→ **Daten zur Aufgabe**:
--------------------------------------------------

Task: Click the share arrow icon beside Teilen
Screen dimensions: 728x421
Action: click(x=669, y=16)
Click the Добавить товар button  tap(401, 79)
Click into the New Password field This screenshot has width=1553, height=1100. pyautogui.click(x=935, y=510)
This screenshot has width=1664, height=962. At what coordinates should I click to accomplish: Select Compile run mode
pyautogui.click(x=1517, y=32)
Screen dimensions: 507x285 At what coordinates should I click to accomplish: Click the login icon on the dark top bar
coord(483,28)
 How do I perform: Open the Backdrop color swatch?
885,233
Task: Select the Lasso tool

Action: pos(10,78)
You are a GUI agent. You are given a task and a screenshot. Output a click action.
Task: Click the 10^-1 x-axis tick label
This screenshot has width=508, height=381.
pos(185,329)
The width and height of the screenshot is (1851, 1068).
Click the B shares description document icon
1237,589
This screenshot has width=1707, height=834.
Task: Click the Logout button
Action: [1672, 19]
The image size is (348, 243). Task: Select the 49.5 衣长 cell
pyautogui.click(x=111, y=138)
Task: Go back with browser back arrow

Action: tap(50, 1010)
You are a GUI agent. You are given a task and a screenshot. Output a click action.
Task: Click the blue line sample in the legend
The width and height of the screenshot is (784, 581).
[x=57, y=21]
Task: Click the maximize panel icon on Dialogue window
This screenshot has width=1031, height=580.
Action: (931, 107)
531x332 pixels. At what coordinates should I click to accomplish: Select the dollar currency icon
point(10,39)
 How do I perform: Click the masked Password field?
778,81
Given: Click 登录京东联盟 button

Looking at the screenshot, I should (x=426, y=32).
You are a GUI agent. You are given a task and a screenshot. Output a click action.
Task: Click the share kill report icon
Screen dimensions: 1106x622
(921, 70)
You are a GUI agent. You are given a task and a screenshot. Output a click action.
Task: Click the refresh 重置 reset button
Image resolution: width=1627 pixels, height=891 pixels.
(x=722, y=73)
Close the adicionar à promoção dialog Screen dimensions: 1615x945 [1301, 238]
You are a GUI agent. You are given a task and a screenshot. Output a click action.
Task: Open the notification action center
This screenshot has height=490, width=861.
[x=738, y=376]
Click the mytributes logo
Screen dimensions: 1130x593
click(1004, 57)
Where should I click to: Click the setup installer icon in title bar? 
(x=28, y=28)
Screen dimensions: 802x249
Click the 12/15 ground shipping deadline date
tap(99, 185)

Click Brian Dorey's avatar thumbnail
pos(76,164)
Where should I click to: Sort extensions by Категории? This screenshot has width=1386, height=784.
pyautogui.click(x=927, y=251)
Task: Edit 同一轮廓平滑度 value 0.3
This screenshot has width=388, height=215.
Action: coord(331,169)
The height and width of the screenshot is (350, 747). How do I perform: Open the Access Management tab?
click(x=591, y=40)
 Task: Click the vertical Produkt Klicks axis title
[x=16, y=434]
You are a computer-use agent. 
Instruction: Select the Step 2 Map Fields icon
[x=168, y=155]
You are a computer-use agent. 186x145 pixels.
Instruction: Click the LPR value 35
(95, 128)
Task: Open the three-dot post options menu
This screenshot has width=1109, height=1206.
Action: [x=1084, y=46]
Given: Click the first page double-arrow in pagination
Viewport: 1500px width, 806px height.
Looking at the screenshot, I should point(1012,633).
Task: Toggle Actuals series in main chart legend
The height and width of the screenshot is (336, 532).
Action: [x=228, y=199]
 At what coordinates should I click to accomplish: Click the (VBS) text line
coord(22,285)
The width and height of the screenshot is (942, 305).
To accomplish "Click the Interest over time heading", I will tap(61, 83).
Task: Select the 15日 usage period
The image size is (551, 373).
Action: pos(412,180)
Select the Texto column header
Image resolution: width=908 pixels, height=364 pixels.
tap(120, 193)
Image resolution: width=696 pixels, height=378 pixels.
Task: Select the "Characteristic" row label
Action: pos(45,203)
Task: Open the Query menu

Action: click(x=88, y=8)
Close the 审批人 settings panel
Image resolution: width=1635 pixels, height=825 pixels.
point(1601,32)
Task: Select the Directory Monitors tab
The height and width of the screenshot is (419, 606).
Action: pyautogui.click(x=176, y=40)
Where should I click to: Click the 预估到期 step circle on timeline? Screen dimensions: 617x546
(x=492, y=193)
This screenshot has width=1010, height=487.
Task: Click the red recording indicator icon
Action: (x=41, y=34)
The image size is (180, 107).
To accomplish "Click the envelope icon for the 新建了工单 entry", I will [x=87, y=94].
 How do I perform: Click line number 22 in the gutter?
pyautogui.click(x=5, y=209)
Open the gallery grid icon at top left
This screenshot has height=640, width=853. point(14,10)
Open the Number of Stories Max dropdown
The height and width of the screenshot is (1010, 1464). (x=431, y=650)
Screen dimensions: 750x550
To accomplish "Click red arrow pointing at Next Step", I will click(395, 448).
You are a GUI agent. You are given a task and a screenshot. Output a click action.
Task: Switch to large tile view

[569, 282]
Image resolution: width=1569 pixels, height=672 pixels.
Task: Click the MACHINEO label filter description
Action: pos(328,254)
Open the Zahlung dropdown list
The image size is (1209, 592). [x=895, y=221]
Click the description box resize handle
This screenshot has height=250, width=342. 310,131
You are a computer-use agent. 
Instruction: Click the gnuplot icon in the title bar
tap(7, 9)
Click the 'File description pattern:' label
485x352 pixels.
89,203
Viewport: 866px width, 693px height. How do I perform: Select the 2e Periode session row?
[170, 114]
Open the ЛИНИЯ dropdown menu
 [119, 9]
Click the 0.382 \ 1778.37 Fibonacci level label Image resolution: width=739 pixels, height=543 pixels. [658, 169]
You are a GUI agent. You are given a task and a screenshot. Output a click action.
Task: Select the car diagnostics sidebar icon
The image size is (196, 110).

--------------------------------------------------

→ **Deine Aufgabe**: Kannst du alle Zeilen der Daten oben vollständig und wortgetreu zitieren?

→ **Antwort zur Aufgabe**:
Task: Click the share arrow icon beside Teilen
Screen dimensions: 728x421
Action: click(x=669, y=16)
Click the Добавить товар button  tap(401, 79)
Click into the New Password field This screenshot has width=1553, height=1100. pyautogui.click(x=935, y=510)
This screenshot has width=1664, height=962. At what coordinates should I click to accomplish: Select Compile run mode
pyautogui.click(x=1517, y=32)
Screen dimensions: 507x285 At what coordinates should I click to accomplish: Click the login icon on the dark top bar
coord(483,28)
 How do I perform: Open the Backdrop color swatch?
885,233
Task: Select the Lasso tool

Action: pos(10,78)
You are a GUI agent. You are given a task and a screenshot. Output a click action.
Task: Click the 10^-1 x-axis tick label
This screenshot has width=508, height=381.
pos(185,329)
The width and height of the screenshot is (1851, 1068).
Click the B shares description document icon
1237,589
This screenshot has width=1707, height=834.
Task: Click the Logout button
Action: [1672, 19]
The image size is (348, 243). Task: Select the 49.5 衣长 cell
pyautogui.click(x=111, y=138)
Task: Go back with browser back arrow

Action: tap(50, 1010)
You are a GUI agent. You are given a task and a screenshot. Output a click action.
Task: Click the blue line sample in the legend
The width and height of the screenshot is (784, 581).
[x=57, y=21]
Task: Click the maximize panel icon on Dialogue window
This screenshot has width=1031, height=580.
Action: (931, 107)
531x332 pixels. At what coordinates should I click to accomplish: Select the dollar currency icon
point(10,39)
 How do I perform: Click the masked Password field?
778,81
Given: Click 登录京东联盟 button

Looking at the screenshot, I should (x=426, y=32).
You are a GUI agent. You are given a task and a screenshot. Output a click action.
Task: Click the share kill report icon
Screen dimensions: 1106x622
(921, 70)
You are a GUI agent. You are given a task and a screenshot. Output a click action.
Task: Click the refresh 重置 reset button
Image resolution: width=1627 pixels, height=891 pixels.
(x=722, y=73)
Close the adicionar à promoção dialog Screen dimensions: 1615x945 [1301, 238]
You are a GUI agent. You are given a task and a screenshot. Output a click action.
Task: Open the notification action center
This screenshot has height=490, width=861.
[x=738, y=376]
Click the mytributes logo
Screen dimensions: 1130x593
click(1004, 57)
Where should I click to: Click the setup installer icon in title bar? 
(x=28, y=28)
Screen dimensions: 802x249
Click the 12/15 ground shipping deadline date
tap(99, 185)

Click Brian Dorey's avatar thumbnail
pos(76,164)
Where should I click to: Sort extensions by Категории? This screenshot has width=1386, height=784.
pyautogui.click(x=927, y=251)
Task: Edit 同一轮廓平滑度 value 0.3
This screenshot has width=388, height=215.
Action: coord(331,169)
The height and width of the screenshot is (350, 747). How do I perform: Open the Access Management tab?
click(x=591, y=40)
 Task: Click the vertical Produkt Klicks axis title
[x=16, y=434]
You are a computer-use agent. 
Instruction: Select the Step 2 Map Fields icon
[x=168, y=155]
You are a computer-use agent. 186x145 pixels.
Instruction: Click the LPR value 35
(95, 128)
Task: Open the three-dot post options menu
This screenshot has width=1109, height=1206.
Action: [x=1084, y=46]
Given: Click the first page double-arrow in pagination
Viewport: 1500px width, 806px height.
Looking at the screenshot, I should point(1012,633).
Task: Toggle Actuals series in main chart legend
The height and width of the screenshot is (336, 532).
Action: [x=228, y=199]
 At what coordinates should I click to accomplish: Click the (VBS) text line
coord(22,285)
The width and height of the screenshot is (942, 305).
To accomplish "Click the Interest over time heading", I will tap(61, 83).
Task: Select the 15日 usage period
The image size is (551, 373).
Action: pos(412,180)
Select the Texto column header
Image resolution: width=908 pixels, height=364 pixels.
tap(120, 193)
Image resolution: width=696 pixels, height=378 pixels.
Task: Select the "Characteristic" row label
Action: pos(45,203)
Task: Open the Query menu

Action: click(x=88, y=8)
Close the 审批人 settings panel
Image resolution: width=1635 pixels, height=825 pixels.
point(1601,32)
Task: Select the Directory Monitors tab
The height and width of the screenshot is (419, 606).
Action: pyautogui.click(x=176, y=40)
Where should I click to: Click the 预估到期 step circle on timeline? Screen dimensions: 617x546
(x=492, y=193)
This screenshot has width=1010, height=487.
Task: Click the red recording indicator icon
Action: (x=41, y=34)
The image size is (180, 107).
To accomplish "Click the envelope icon for the 新建了工单 entry", I will [x=87, y=94].
 How do I perform: Click line number 22 in the gutter?
pyautogui.click(x=5, y=209)
Open the gallery grid icon at top left
This screenshot has height=640, width=853. point(14,10)
Open the Number of Stories Max dropdown
The height and width of the screenshot is (1010, 1464). (x=431, y=650)
Screen dimensions: 750x550
To accomplish "Click red arrow pointing at Next Step", I will click(395, 448).
You are a GUI agent. You are given a task and a screenshot. Output a click action.
Task: Switch to large tile view

[569, 282]
Image resolution: width=1569 pixels, height=672 pixels.
Task: Click the MACHINEO label filter description
Action: pos(328,254)
Open the Zahlung dropdown list
The image size is (1209, 592). [x=895, y=221]
Click the description box resize handle
This screenshot has height=250, width=342. 310,131
You are a computer-use agent. 
Instruction: Click the gnuplot icon in the title bar
tap(7, 9)
Click the 'File description pattern:' label
485x352 pixels.
89,203
Viewport: 866px width, 693px height. How do I perform: Select the 2e Periode session row?
[170, 114]
Open the ЛИНИЯ dropdown menu
 [119, 9]
Click the 0.382 \ 1778.37 Fibonacci level label Image resolution: width=739 pixels, height=543 pixels. [658, 169]
You are a GUI agent. You are given a task and a screenshot. Output a click action.
Task: Select the car diagnostics sidebar icon
The image size is (196, 110).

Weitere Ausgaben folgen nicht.